Here’s the thing about me: I am really, really nostalgic, and one of the effects of this has always been that hearing songs from my past has a profound impact on me. I can often be whisked back to my youth in a moment and recall things that I haven’t thought about in years, just from the opening bars of an erstwhile forgotten tune.
But the internet is ruining it all. . . .
You see, back before the days of filesharing and high-speed downloading, the only way I’d hear a song like “Lips Like Sugar” or “Lovecats” was if KROQ were doing one of those ’80s Lunch Hours or something. I’d be driving around and one of those songs would come on the radio, and I would be instantly transported back to grade school or junior high, remembering old friends, old smells, old sights, old feelings.
But now that virtually all songs ever recorded are available to me instantly, not just through (out-dated) downloading but via Spotify, I have actually heard “Lips Like Sugar” and “Lovecats” more times in the last five years than I had in all the years since they were originally released.
Due to the ease of media consumption, we have lost both the ability to feel nostalgia and whimsy over past memories since they’re no longer rare or surprising, but we’ve also lost the collective sense of experiencing events together at a particular moment. Sure, our parents may remember where they were when they first saw The Beatles on Ed Sullivan, but other than sporting events, I never watch live TV (and even sporting events I usually DVR and watch later). Time has become flattened, or better stated, our timelines have become less linear and more pointed, like a line that is looked at head-on rather than from one side. And in addition to this, we have lost the social component that comes from experiencing events together, even if “together” means watching an event on television at the same time everyone else is watching it. Last time I experienced that was September 11, 2001. And that totally sucked.

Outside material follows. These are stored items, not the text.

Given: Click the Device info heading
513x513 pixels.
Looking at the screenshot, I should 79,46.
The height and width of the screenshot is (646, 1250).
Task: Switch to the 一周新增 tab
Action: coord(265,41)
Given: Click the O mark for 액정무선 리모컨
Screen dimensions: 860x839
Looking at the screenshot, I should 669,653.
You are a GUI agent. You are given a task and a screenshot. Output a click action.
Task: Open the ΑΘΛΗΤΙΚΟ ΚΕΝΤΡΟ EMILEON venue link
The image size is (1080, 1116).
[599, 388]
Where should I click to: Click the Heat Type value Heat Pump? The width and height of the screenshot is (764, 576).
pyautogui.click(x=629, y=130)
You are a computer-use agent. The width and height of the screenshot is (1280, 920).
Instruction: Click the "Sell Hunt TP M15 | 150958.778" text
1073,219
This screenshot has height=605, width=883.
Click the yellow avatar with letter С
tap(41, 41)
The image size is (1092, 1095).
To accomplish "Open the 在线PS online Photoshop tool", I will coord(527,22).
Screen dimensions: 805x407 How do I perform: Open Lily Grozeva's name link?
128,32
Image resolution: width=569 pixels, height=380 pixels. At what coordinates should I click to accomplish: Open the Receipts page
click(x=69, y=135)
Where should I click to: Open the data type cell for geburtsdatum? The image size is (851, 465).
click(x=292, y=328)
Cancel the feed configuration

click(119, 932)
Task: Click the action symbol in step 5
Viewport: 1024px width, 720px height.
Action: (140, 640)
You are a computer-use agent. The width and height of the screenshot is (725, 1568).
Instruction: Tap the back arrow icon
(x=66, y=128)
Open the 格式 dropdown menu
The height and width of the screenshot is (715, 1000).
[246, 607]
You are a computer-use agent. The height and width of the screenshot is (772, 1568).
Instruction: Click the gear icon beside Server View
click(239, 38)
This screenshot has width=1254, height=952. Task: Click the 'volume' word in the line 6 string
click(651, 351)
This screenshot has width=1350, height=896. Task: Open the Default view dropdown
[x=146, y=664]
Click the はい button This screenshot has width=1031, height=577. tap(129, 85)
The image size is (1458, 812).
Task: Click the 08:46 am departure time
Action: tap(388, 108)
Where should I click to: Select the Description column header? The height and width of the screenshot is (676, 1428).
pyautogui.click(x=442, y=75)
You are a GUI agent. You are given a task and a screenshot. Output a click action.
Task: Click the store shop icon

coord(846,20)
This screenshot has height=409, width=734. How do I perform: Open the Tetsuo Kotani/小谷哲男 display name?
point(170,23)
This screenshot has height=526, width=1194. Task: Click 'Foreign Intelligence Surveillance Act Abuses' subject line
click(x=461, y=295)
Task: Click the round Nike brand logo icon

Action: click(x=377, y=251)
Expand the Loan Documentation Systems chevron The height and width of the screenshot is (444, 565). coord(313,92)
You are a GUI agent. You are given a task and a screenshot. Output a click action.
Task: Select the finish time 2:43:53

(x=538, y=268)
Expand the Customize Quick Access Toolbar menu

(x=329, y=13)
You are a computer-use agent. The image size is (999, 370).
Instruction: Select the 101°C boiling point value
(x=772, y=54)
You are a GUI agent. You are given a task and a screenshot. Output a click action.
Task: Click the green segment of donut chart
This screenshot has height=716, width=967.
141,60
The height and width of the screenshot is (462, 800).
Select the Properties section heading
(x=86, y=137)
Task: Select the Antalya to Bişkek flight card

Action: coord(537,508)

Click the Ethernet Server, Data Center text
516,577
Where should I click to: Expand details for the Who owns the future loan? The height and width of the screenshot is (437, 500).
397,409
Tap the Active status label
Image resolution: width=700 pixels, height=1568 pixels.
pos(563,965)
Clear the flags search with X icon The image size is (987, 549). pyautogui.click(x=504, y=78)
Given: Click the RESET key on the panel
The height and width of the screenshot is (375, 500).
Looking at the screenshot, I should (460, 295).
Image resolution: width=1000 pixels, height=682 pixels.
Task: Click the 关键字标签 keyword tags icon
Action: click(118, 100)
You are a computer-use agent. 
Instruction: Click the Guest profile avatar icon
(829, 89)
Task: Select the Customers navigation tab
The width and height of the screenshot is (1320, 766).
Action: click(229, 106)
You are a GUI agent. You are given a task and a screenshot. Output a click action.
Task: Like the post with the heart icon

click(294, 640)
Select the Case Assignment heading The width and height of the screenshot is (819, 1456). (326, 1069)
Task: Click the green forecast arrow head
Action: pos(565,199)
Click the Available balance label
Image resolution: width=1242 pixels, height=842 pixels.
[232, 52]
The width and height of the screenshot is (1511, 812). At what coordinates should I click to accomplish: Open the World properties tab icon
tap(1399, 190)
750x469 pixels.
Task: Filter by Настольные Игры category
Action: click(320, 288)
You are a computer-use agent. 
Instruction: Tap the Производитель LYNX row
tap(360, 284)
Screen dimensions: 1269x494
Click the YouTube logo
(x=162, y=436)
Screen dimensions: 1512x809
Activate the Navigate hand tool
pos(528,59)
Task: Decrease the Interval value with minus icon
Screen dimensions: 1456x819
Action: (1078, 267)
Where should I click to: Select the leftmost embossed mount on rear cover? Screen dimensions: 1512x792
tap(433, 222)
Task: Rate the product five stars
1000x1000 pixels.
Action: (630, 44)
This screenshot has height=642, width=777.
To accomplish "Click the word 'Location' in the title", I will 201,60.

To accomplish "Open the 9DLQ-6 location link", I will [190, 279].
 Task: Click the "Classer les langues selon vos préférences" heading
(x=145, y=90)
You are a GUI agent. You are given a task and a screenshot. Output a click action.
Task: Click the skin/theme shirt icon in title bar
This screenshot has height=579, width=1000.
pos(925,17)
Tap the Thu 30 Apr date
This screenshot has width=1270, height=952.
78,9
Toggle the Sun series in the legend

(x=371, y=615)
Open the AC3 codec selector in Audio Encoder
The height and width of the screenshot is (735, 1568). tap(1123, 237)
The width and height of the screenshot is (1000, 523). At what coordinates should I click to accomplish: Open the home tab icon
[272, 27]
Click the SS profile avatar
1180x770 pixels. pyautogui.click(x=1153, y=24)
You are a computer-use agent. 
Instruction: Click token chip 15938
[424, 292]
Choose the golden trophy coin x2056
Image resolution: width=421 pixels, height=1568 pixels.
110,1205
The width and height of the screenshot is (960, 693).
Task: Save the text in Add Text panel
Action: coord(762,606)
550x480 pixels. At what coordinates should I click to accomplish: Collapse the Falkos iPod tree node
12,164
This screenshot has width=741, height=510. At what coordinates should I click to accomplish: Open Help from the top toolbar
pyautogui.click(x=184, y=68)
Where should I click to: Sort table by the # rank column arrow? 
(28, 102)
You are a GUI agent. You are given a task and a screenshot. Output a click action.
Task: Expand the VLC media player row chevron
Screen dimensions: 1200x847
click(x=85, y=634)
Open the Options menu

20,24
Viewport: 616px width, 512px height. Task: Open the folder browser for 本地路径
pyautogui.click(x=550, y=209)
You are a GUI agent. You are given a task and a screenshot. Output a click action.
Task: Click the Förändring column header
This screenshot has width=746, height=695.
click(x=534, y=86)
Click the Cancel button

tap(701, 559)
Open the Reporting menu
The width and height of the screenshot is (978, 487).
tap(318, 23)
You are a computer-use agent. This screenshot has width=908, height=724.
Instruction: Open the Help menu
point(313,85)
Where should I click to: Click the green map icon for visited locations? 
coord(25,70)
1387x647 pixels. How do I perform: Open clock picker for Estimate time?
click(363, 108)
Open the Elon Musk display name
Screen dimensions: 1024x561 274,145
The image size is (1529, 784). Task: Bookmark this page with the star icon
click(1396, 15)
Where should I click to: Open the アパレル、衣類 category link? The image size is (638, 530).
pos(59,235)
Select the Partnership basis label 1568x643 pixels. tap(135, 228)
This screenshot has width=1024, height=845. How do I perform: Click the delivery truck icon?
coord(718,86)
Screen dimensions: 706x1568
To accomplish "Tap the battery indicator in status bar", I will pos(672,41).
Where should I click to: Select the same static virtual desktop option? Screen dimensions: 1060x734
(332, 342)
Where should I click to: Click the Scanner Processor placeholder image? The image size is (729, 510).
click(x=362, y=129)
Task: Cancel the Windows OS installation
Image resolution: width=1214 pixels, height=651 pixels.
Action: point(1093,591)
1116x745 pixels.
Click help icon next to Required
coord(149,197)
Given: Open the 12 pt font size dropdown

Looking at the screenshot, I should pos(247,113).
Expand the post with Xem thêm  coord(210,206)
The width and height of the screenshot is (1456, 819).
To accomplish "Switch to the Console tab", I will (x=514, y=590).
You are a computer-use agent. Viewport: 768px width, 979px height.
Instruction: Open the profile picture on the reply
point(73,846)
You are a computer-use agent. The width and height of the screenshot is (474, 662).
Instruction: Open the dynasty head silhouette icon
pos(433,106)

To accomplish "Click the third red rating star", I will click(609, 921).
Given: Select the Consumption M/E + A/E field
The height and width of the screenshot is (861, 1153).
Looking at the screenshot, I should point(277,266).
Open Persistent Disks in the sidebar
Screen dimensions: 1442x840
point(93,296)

Look, I use technology (although perhaps not to the degree that many do), so this is not some doomsday prophecy or jeremiad against popular culture and our consumption of media. I just think we need to stop and ask, before unhesitatingly embracing some new technology to which we will become addicted in nine minutes, whether such tech dignifies and humanizes us, or whether it serves to turn us into mindless and mouthbreathing idiots whose thoughts can’t extend beyond 140 characters.
Or something, I don’t know. Maybe I’m just sad that I’m not as nostalgic as I used to be back in the good old days.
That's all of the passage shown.